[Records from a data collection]
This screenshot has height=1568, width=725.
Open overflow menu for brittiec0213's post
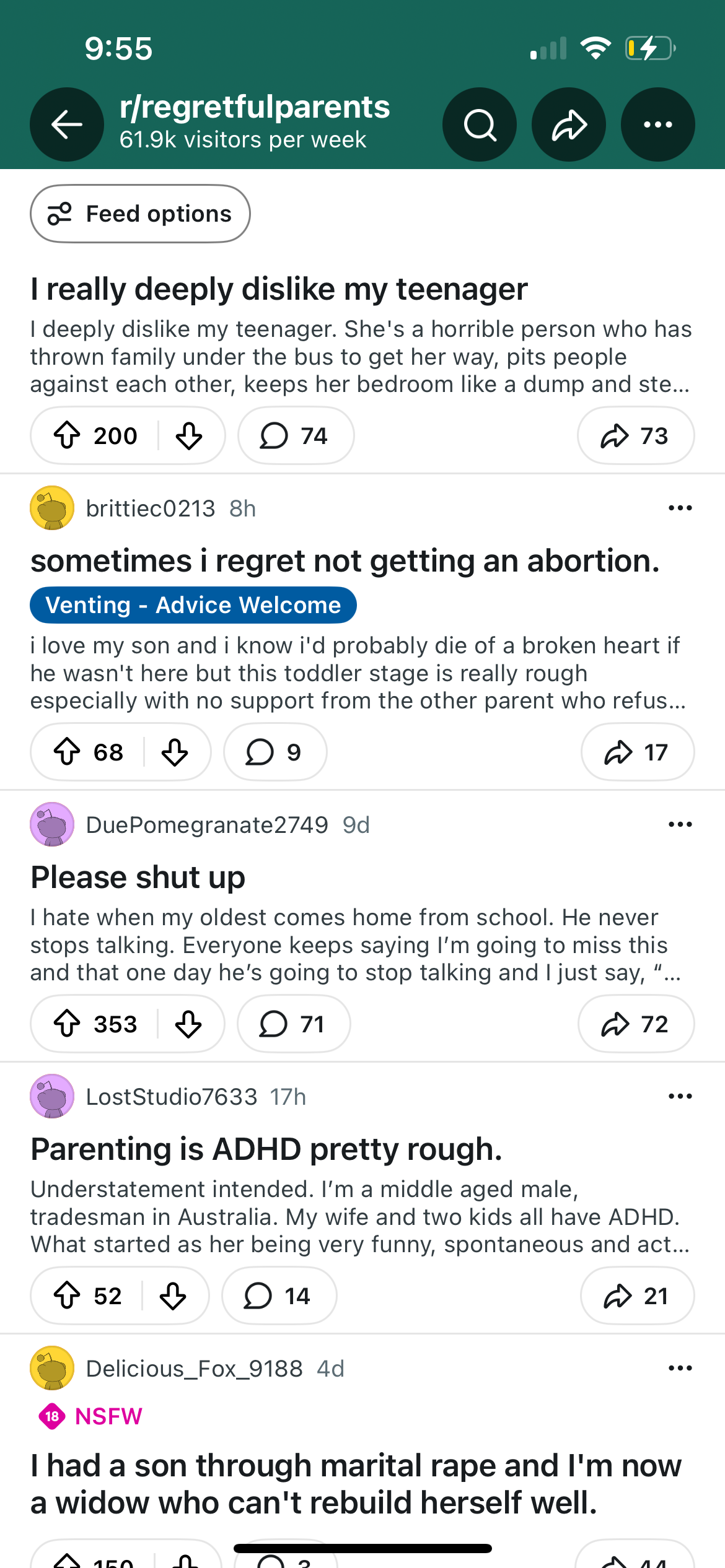(x=680, y=508)
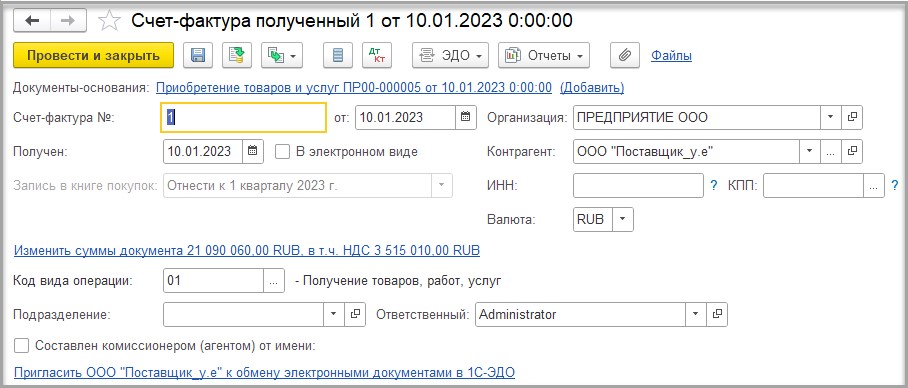Open the Организация record with the form icon
908x388 pixels.
(851, 117)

Aim of the exercise. Restate the data word for word, minus any images.

Written solution.
This screenshot has height=1568, width=725.
Open overflow menu for brittiec0213's post
(x=680, y=508)
Open the Организация record with the form icon
908x388 pixels.
(851, 117)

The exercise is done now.